### DATA PROVIDED

- - -

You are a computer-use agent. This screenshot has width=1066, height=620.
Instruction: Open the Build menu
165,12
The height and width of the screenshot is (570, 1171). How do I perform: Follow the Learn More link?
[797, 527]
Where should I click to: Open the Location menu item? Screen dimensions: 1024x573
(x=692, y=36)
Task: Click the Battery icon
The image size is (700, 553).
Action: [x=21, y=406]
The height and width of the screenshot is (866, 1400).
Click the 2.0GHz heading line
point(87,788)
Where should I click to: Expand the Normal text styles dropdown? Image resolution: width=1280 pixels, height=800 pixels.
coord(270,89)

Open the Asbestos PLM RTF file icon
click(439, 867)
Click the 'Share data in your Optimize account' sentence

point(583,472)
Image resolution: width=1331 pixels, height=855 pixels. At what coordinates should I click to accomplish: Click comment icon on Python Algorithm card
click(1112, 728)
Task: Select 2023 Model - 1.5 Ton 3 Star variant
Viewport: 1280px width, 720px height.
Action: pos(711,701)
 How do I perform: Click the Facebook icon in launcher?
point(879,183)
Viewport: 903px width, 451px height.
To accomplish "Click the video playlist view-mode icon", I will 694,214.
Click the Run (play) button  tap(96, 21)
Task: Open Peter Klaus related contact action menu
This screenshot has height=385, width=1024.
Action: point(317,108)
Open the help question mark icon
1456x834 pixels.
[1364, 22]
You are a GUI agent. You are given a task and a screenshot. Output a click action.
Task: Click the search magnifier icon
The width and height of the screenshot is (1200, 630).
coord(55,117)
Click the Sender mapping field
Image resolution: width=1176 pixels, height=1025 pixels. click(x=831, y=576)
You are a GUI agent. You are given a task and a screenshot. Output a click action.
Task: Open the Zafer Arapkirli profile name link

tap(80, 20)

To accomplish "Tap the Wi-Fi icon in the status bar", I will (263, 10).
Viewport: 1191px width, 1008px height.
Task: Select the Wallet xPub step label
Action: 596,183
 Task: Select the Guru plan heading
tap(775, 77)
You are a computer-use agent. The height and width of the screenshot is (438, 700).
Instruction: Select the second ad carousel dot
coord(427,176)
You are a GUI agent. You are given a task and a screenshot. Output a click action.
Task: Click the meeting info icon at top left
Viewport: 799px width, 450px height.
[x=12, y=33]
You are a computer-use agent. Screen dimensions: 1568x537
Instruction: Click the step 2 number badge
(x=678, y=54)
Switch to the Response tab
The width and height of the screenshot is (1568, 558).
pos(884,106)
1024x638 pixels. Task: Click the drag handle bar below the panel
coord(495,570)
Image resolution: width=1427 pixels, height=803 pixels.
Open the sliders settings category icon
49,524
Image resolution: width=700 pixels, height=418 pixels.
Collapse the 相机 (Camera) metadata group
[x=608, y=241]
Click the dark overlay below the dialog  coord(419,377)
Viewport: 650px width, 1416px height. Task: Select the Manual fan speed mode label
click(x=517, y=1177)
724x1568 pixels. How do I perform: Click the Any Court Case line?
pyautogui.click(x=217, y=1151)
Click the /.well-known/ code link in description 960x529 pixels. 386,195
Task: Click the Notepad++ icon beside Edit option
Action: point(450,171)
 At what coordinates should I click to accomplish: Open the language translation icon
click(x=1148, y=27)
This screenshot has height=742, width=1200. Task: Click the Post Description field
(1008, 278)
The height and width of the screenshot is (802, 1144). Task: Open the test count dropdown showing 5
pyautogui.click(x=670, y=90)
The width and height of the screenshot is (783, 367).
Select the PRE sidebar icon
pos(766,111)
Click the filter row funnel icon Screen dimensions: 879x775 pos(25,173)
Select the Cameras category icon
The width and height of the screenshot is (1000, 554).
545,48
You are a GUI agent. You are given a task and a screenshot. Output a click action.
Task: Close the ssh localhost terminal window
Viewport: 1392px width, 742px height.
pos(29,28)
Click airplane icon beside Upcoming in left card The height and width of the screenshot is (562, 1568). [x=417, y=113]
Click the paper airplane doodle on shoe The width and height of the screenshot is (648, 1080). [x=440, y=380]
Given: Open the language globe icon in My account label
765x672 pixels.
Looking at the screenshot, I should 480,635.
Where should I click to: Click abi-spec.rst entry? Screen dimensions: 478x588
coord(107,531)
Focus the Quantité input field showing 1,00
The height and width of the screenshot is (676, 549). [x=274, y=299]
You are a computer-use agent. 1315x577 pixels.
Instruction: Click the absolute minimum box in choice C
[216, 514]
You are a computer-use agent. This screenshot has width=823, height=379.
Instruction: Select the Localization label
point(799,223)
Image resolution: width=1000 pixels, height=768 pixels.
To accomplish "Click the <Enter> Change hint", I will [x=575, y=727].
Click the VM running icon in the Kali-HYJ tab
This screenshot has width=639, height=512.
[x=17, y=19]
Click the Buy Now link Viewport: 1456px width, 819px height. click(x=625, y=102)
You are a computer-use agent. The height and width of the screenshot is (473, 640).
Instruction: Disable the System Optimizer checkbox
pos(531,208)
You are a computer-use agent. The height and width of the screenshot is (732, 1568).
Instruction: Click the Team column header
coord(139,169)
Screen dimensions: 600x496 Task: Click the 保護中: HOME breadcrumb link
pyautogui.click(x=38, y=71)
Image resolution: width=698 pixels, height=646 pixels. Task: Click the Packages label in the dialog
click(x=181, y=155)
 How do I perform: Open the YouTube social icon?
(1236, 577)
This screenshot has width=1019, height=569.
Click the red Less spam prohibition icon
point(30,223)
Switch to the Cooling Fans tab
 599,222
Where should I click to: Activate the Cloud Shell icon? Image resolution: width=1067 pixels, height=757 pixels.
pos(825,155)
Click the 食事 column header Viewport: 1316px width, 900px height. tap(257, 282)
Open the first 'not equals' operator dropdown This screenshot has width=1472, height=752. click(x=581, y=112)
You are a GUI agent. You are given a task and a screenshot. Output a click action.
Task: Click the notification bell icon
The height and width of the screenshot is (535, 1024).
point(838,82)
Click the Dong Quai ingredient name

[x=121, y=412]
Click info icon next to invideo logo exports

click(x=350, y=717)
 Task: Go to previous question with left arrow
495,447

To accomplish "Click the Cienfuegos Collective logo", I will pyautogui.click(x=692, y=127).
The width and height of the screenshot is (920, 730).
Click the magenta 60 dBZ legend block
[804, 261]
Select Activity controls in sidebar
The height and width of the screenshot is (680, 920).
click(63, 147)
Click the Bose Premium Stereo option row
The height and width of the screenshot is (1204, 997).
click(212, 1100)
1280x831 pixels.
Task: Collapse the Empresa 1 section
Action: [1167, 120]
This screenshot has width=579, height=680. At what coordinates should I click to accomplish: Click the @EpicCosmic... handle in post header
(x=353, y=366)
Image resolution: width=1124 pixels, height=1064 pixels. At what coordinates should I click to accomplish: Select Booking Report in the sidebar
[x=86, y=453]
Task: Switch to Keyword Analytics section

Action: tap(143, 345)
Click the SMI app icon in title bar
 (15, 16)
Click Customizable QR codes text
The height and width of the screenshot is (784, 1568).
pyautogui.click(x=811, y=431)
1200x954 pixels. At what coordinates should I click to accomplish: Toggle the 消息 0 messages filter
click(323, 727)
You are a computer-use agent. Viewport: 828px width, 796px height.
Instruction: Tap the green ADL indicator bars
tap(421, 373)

- - -

### TASK ITEM
Transcribe each of the records above exactly.

### EXPECTED ANSWER
You are a computer-use agent. This screenshot has width=1066, height=620.
Instruction: Open the Build menu
165,12
The height and width of the screenshot is (570, 1171). How do I perform: Follow the Learn More link?
[797, 527]
Where should I click to: Open the Location menu item? Screen dimensions: 1024x573
(x=692, y=36)
Task: Click the Battery icon
The image size is (700, 553).
Action: [x=21, y=406]
The height and width of the screenshot is (866, 1400).
Click the 2.0GHz heading line
point(87,788)
Where should I click to: Expand the Normal text styles dropdown? Image resolution: width=1280 pixels, height=800 pixels.
coord(270,89)

Open the Asbestos PLM RTF file icon
click(439, 867)
Click the 'Share data in your Optimize account' sentence

point(583,472)
Image resolution: width=1331 pixels, height=855 pixels. At what coordinates should I click to accomplish: Click comment icon on Python Algorithm card
click(1112, 728)
Task: Select 2023 Model - 1.5 Ton 3 Star variant
Viewport: 1280px width, 720px height.
Action: pos(711,701)
 How do I perform: Click the Facebook icon in launcher?
point(879,183)
Viewport: 903px width, 451px height.
To accomplish "Click the video playlist view-mode icon", I will 694,214.
Click the Run (play) button  tap(96, 21)
Task: Open Peter Klaus related contact action menu
This screenshot has height=385, width=1024.
Action: point(317,108)
Open the help question mark icon
1456x834 pixels.
[1364, 22]
You are a GUI agent. You are given a task and a screenshot. Output a click action.
Task: Click the search magnifier icon
The width and height of the screenshot is (1200, 630).
coord(55,117)
Click the Sender mapping field
Image resolution: width=1176 pixels, height=1025 pixels. click(x=831, y=576)
You are a GUI agent. You are given a task and a screenshot. Output a click action.
Task: Open the Zafer Arapkirli profile name link

tap(80, 20)

To accomplish "Tap the Wi-Fi icon in the status bar", I will (263, 10).
Viewport: 1191px width, 1008px height.
Task: Select the Wallet xPub step label
Action: 596,183
 Task: Select the Guru plan heading
tap(775, 77)
You are a computer-use agent. The height and width of the screenshot is (438, 700).
Instruction: Select the second ad carousel dot
coord(427,176)
You are a GUI agent. You are given a task and a screenshot. Output a click action.
Task: Click the meeting info icon at top left
Viewport: 799px width, 450px height.
[x=12, y=33]
You are a computer-use agent. Screen dimensions: 1568x537
Instruction: Click the step 2 number badge
(x=678, y=54)
Switch to the Response tab
The width and height of the screenshot is (1568, 558).
pos(884,106)
1024x638 pixels. Task: Click the drag handle bar below the panel
coord(495,570)
Image resolution: width=1427 pixels, height=803 pixels.
Open the sliders settings category icon
49,524
Image resolution: width=700 pixels, height=418 pixels.
Collapse the 相机 (Camera) metadata group
[x=608, y=241]
Click the dark overlay below the dialog  coord(419,377)
Viewport: 650px width, 1416px height. Task: Select the Manual fan speed mode label
click(x=517, y=1177)
724x1568 pixels. How do I perform: Click the Any Court Case line?
pyautogui.click(x=217, y=1151)
Click the /.well-known/ code link in description 960x529 pixels. 386,195
Task: Click the Notepad++ icon beside Edit option
Action: point(450,171)
 At what coordinates should I click to accomplish: Open the language translation icon
click(x=1148, y=27)
This screenshot has height=742, width=1200. Task: Click the Post Description field
(1008, 278)
The height and width of the screenshot is (802, 1144). Task: Open the test count dropdown showing 5
pyautogui.click(x=670, y=90)
The width and height of the screenshot is (783, 367).
Select the PRE sidebar icon
pos(766,111)
Click the filter row funnel icon Screen dimensions: 879x775 pos(25,173)
Select the Cameras category icon
The width and height of the screenshot is (1000, 554).
545,48
You are a GUI agent. You are given a task and a screenshot. Output a click action.
Task: Close the ssh localhost terminal window
Viewport: 1392px width, 742px height.
pos(29,28)
Click airplane icon beside Upcoming in left card The height and width of the screenshot is (562, 1568). [x=417, y=113]
Click the paper airplane doodle on shoe The width and height of the screenshot is (648, 1080). [x=440, y=380]
Given: Open the language globe icon in My account label
765x672 pixels.
Looking at the screenshot, I should 480,635.
Where should I click to: Click abi-spec.rst entry? Screen dimensions: 478x588
coord(107,531)
Focus the Quantité input field showing 1,00
The height and width of the screenshot is (676, 549). [x=274, y=299]
You are a computer-use agent. 1315x577 pixels.
Instruction: Click the absolute minimum box in choice C
[216, 514]
You are a computer-use agent. This screenshot has width=823, height=379.
Instruction: Select the Localization label
point(799,223)
Image resolution: width=1000 pixels, height=768 pixels.
To accomplish "Click the <Enter> Change hint", I will [x=575, y=727].
Click the VM running icon in the Kali-HYJ tab
This screenshot has width=639, height=512.
[x=17, y=19]
Click the Buy Now link Viewport: 1456px width, 819px height. click(x=625, y=102)
You are a computer-use agent. The height and width of the screenshot is (473, 640).
Instruction: Disable the System Optimizer checkbox
pos(531,208)
You are a computer-use agent. The height and width of the screenshot is (732, 1568).
Instruction: Click the Team column header
coord(139,169)
Screen dimensions: 600x496 Task: Click the 保護中: HOME breadcrumb link
pyautogui.click(x=38, y=71)
Image resolution: width=698 pixels, height=646 pixels. Task: Click the Packages label in the dialog
click(x=181, y=155)
 How do I perform: Open the YouTube social icon?
(1236, 577)
This screenshot has width=1019, height=569.
Click the red Less spam prohibition icon
point(30,223)
Switch to the Cooling Fans tab
 599,222
Where should I click to: Activate the Cloud Shell icon? Image resolution: width=1067 pixels, height=757 pixels.
pos(825,155)
Click the 食事 column header Viewport: 1316px width, 900px height. tap(257, 282)
Open the first 'not equals' operator dropdown This screenshot has width=1472, height=752. click(x=581, y=112)
You are a GUI agent. You are given a task and a screenshot. Output a click action.
Task: Click the notification bell icon
The height and width of the screenshot is (535, 1024).
point(838,82)
Click the Dong Quai ingredient name

[x=121, y=412]
Click info icon next to invideo logo exports

click(x=350, y=717)
 Task: Go to previous question with left arrow
495,447

To accomplish "Click the Cienfuegos Collective logo", I will pyautogui.click(x=692, y=127).
The width and height of the screenshot is (920, 730).
Click the magenta 60 dBZ legend block
[804, 261]
Select Activity controls in sidebar
The height and width of the screenshot is (680, 920).
click(63, 147)
Click the Bose Premium Stereo option row
The height and width of the screenshot is (1204, 997).
click(212, 1100)
1280x831 pixels.
Task: Collapse the Empresa 1 section
Action: [1167, 120]
This screenshot has width=579, height=680. At what coordinates should I click to accomplish: Click the @EpicCosmic... handle in post header
(x=353, y=366)
Image resolution: width=1124 pixels, height=1064 pixels. At what coordinates should I click to accomplish: Select Booking Report in the sidebar
[x=86, y=453]
Task: Switch to Keyword Analytics section

Action: tap(143, 345)
Click the SMI app icon in title bar
 (15, 16)
Click Customizable QR codes text
The height and width of the screenshot is (784, 1568).
pyautogui.click(x=811, y=431)
1200x954 pixels. At what coordinates should I click to accomplish: Toggle the 消息 0 messages filter
click(323, 727)
You are a computer-use agent. Viewport: 828px width, 796px height.
Instruction: Tap the green ADL indicator bars
tap(421, 373)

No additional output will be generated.